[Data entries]
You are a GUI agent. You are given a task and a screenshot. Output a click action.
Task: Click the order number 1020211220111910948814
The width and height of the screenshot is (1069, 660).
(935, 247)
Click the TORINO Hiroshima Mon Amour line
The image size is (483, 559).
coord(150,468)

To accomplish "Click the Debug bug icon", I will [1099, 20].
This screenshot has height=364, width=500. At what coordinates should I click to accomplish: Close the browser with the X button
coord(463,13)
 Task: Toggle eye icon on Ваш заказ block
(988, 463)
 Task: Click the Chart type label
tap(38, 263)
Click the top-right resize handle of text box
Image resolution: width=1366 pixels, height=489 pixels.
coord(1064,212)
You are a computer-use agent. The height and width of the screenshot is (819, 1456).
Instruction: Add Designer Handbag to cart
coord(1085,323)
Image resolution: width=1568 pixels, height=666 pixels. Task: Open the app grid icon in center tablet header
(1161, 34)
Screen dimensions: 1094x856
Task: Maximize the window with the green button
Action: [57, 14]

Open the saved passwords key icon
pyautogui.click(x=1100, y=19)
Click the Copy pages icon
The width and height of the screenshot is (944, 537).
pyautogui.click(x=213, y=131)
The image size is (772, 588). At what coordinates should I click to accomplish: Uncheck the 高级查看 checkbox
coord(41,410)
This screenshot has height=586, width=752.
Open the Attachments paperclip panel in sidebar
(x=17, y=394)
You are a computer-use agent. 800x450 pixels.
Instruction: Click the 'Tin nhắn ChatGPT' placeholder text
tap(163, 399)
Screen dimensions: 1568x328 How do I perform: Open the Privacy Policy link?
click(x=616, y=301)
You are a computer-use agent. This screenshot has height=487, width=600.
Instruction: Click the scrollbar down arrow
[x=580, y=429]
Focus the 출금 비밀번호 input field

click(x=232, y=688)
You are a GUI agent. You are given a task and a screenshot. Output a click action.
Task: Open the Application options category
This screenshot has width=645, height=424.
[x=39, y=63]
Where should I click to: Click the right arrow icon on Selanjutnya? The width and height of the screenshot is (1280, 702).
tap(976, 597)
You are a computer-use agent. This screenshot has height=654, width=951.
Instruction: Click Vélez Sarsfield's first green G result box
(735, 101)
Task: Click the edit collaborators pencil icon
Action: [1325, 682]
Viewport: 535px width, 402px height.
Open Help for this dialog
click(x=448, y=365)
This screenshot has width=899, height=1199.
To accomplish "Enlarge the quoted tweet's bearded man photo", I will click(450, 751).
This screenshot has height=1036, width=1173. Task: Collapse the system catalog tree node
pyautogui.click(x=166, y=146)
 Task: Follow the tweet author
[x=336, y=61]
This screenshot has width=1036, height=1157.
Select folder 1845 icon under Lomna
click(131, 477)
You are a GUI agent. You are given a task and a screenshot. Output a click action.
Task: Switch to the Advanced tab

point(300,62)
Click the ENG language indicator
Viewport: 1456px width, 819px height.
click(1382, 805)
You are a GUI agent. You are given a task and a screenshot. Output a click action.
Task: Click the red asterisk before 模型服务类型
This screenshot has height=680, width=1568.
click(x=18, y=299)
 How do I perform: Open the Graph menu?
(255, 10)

* Task directions
Reproduce every line of the data above word for word, with no changes.

* Written answer
You are a GUI agent. You are given a task and a screenshot. Output a click action.
Task: Click the order number 1020211220111910948814
The width and height of the screenshot is (1069, 660).
(935, 247)
Click the TORINO Hiroshima Mon Amour line
The image size is (483, 559).
coord(150,468)

To accomplish "Click the Debug bug icon", I will [1099, 20].
This screenshot has height=364, width=500. At what coordinates should I click to accomplish: Close the browser with the X button
coord(463,13)
 Task: Toggle eye icon on Ваш заказ block
(988, 463)
 Task: Click the Chart type label
tap(38, 263)
Click the top-right resize handle of text box
Image resolution: width=1366 pixels, height=489 pixels.
coord(1064,212)
You are a computer-use agent. The height and width of the screenshot is (819, 1456).
Instruction: Add Designer Handbag to cart
coord(1085,323)
Image resolution: width=1568 pixels, height=666 pixels. Task: Open the app grid icon in center tablet header
(1161, 34)
Screen dimensions: 1094x856
Task: Maximize the window with the green button
Action: [57, 14]

Open the saved passwords key icon
pyautogui.click(x=1100, y=19)
Click the Copy pages icon
The width and height of the screenshot is (944, 537).
pyautogui.click(x=213, y=131)
The image size is (772, 588). At what coordinates should I click to accomplish: Uncheck the 高级查看 checkbox
coord(41,410)
This screenshot has height=586, width=752.
Open the Attachments paperclip panel in sidebar
(x=17, y=394)
You are a computer-use agent. 800x450 pixels.
Instruction: Click the 'Tin nhắn ChatGPT' placeholder text
tap(163, 399)
Screen dimensions: 1568x328 How do I perform: Open the Privacy Policy link?
click(x=616, y=301)
You are a computer-use agent. This screenshot has height=487, width=600.
Instruction: Click the scrollbar down arrow
[x=580, y=429]
Focus the 출금 비밀번호 input field

click(x=232, y=688)
You are a GUI agent. You are given a task and a screenshot. Output a click action.
Task: Open the Application options category
This screenshot has width=645, height=424.
[x=39, y=63]
Where should I click to: Click the right arrow icon on Selanjutnya? The width and height of the screenshot is (1280, 702).
tap(976, 597)
You are a computer-use agent. This screenshot has height=654, width=951.
Instruction: Click Vélez Sarsfield's first green G result box
(735, 101)
Task: Click the edit collaborators pencil icon
Action: [1325, 682]
Viewport: 535px width, 402px height.
Open Help for this dialog
click(x=448, y=365)
This screenshot has width=899, height=1199.
To accomplish "Enlarge the quoted tweet's bearded man photo", I will click(450, 751).
This screenshot has height=1036, width=1173. Task: Collapse the system catalog tree node
pyautogui.click(x=166, y=146)
 Task: Follow the tweet author
[x=336, y=61]
This screenshot has width=1036, height=1157.
Select folder 1845 icon under Lomna
click(131, 477)
You are a GUI agent. You are given a task and a screenshot. Output a click action.
Task: Switch to the Advanced tab

point(300,62)
Click the ENG language indicator
Viewport: 1456px width, 819px height.
click(1382, 805)
You are a GUI agent. You are given a task and a screenshot. Output a click action.
Task: Click the red asterisk before 模型服务类型
This screenshot has height=680, width=1568.
click(x=18, y=299)
 How do I perform: Open the Graph menu?
(255, 10)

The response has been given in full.